Extracted records:
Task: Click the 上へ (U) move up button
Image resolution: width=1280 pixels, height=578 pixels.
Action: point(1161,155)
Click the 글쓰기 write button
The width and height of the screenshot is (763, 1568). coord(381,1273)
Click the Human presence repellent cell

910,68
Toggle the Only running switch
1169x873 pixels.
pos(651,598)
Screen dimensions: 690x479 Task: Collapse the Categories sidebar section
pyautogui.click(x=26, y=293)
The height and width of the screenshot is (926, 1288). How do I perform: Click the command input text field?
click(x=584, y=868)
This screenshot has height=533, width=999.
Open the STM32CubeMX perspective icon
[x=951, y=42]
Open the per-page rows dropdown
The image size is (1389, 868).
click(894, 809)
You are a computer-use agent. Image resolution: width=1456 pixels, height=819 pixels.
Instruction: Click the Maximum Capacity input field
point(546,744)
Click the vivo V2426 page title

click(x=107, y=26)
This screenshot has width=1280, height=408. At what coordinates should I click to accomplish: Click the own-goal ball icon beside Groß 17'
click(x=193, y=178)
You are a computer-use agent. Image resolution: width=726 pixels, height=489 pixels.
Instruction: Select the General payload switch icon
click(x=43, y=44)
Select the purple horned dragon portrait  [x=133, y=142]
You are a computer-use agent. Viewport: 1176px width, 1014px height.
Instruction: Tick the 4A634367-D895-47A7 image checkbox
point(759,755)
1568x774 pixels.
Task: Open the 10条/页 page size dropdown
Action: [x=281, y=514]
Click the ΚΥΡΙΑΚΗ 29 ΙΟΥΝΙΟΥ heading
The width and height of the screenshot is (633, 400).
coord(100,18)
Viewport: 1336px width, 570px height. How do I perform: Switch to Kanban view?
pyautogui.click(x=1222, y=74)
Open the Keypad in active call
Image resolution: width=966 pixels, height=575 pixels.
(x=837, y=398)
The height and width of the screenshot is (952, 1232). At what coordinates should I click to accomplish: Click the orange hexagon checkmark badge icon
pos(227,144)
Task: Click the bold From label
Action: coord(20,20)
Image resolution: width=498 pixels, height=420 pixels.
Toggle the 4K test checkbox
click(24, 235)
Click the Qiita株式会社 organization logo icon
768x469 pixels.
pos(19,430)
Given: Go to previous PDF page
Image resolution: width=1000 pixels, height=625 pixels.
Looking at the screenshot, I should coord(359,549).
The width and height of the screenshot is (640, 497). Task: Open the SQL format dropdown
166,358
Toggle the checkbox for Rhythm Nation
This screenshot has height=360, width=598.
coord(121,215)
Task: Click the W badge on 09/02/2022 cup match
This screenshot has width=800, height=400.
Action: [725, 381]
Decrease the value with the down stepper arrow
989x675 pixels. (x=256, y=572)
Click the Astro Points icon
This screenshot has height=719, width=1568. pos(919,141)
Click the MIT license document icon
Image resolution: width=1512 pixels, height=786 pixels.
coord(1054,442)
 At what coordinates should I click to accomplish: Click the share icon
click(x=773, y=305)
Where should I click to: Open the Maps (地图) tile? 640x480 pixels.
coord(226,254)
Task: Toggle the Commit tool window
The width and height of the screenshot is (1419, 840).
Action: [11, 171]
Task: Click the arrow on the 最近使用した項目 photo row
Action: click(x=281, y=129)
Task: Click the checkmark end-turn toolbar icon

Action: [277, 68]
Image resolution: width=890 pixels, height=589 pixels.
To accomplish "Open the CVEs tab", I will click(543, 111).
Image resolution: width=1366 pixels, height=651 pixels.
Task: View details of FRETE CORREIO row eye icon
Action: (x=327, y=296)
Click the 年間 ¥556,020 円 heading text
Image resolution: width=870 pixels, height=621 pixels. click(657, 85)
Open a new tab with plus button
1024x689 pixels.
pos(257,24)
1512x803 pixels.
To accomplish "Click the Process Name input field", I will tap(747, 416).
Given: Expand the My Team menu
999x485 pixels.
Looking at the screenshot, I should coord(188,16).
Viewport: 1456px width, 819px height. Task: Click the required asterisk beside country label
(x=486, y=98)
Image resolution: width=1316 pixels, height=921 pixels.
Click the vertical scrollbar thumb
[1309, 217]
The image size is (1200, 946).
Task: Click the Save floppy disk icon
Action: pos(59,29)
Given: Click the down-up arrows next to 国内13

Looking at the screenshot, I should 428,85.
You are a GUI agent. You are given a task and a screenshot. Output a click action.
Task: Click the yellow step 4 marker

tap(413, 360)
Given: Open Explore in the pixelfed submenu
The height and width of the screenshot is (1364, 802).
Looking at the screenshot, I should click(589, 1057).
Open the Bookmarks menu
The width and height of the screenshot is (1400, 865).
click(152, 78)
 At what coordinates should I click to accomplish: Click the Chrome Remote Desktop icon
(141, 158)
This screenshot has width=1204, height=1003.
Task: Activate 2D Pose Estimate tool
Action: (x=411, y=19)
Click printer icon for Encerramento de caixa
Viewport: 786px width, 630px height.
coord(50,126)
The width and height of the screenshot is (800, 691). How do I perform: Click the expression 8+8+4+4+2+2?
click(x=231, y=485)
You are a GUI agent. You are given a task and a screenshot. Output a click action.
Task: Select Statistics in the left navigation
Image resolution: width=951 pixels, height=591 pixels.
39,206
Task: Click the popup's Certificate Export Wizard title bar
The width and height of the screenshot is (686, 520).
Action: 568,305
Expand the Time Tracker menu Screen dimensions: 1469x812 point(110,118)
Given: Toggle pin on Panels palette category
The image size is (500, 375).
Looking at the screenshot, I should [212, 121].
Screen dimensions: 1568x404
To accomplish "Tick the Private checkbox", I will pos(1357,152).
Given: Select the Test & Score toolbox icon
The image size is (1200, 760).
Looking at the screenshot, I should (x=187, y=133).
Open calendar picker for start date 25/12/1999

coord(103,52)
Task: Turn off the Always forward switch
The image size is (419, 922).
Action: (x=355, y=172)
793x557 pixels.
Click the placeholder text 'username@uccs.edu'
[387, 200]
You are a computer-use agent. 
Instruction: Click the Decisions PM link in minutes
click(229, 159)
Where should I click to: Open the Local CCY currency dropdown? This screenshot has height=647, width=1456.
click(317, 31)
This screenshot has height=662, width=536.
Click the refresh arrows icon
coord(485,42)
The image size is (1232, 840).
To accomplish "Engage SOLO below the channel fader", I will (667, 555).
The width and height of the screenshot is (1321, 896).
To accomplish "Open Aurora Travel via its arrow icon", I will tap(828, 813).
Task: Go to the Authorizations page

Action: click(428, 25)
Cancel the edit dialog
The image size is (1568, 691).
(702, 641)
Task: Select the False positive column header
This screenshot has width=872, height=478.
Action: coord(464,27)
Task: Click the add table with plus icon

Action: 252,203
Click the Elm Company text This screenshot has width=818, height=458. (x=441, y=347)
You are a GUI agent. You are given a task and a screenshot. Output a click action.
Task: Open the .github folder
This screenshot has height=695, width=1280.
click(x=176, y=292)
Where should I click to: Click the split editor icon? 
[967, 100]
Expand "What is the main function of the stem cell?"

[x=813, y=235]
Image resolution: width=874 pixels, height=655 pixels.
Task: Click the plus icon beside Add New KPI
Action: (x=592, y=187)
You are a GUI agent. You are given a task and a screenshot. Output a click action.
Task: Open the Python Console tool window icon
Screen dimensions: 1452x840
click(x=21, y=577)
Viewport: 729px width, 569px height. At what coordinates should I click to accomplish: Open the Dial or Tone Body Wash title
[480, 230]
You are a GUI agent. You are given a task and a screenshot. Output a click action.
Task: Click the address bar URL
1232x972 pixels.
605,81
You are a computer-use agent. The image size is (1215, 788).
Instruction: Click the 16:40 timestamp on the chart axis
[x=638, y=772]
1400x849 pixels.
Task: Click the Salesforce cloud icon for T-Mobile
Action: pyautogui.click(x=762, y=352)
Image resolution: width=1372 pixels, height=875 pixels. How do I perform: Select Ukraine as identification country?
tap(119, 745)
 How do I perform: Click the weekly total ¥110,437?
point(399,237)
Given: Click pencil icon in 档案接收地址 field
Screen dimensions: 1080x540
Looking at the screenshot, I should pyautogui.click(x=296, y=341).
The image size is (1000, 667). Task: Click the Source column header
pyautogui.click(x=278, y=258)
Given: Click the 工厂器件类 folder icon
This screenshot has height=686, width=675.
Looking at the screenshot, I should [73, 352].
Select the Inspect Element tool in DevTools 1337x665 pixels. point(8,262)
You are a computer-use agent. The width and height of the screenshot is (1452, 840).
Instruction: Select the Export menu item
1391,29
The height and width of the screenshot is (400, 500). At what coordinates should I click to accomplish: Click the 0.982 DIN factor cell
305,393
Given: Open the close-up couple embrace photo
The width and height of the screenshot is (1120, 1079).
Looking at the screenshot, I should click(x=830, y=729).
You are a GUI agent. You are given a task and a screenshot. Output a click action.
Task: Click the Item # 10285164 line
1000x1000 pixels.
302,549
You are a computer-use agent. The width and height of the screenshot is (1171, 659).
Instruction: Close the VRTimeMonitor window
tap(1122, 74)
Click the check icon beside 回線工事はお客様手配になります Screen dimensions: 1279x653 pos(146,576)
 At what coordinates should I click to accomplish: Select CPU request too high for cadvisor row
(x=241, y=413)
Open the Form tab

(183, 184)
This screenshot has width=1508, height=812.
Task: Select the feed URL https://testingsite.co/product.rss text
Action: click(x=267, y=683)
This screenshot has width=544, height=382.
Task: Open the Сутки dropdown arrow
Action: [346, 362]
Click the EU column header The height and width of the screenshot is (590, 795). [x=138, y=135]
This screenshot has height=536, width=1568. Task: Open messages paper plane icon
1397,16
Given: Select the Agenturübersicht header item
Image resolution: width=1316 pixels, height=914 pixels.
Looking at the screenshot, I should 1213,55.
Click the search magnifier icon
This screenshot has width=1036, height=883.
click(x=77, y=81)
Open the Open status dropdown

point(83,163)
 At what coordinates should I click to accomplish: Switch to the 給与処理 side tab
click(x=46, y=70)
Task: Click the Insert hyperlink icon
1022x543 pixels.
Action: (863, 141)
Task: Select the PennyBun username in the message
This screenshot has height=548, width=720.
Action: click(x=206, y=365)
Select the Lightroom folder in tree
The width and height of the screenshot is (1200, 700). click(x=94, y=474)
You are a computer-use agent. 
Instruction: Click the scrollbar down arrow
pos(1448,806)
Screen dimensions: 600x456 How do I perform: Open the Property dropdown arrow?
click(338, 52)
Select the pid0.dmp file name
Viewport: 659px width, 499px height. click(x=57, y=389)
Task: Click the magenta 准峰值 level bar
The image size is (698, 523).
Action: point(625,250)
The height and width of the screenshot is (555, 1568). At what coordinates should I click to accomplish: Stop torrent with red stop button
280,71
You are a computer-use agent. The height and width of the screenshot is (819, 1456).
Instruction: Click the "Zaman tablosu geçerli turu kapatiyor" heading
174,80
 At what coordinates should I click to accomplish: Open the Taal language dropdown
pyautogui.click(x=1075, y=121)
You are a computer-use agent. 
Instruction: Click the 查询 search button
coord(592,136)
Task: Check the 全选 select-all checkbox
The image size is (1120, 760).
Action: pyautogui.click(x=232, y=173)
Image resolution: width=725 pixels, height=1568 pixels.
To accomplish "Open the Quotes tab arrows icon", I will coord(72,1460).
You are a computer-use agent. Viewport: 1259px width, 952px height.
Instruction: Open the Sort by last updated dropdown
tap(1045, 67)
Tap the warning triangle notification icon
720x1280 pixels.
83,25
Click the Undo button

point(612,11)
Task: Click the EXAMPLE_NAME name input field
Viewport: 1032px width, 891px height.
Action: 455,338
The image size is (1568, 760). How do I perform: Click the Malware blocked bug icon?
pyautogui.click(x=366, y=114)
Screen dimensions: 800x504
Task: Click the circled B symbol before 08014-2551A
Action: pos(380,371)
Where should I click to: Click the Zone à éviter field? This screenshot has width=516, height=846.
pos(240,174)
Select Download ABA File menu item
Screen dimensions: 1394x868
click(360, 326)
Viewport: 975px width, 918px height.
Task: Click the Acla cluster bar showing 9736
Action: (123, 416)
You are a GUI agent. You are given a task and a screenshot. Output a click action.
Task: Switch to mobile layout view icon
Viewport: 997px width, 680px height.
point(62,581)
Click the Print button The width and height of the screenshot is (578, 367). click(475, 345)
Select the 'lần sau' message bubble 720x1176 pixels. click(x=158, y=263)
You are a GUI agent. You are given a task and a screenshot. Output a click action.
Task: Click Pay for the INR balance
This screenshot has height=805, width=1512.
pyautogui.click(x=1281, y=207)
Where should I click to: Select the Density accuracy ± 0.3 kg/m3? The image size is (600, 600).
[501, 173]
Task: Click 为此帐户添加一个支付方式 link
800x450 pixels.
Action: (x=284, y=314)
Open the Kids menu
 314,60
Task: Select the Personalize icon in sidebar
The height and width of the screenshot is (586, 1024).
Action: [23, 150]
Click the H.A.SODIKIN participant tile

Given request: Format the lines from the one containing "Given: Select the Test & Score toolbox icon" through the one containing "click(317, 31)" as a JSON list of strings, one string per line, with blank lines left out.

The answer:
[
  "Given: Select the Test & Score toolbox icon",
  "The image size is (1200, 760).",
  "Looking at the screenshot, I should (x=187, y=133).",
  "Open calendar picker for start date 25/12/1999",
  "coord(103,52)",
  "Task: Turn off the Always forward switch",
  "The image size is (419, 922).",
  "Action: (x=355, y=172)",
  "793x557 pixels.",
  "Click the placeholder text 'username@uccs.edu'",
  "[387, 200]",
  "You are a computer-use agent. ",
  "Instruction: Click the Decisions PM link in minutes",
  "click(229, 159)",
  "Where should I click to: Open the Local CCY currency dropdown? This screenshot has height=647, width=1456.",
  "click(317, 31)"
]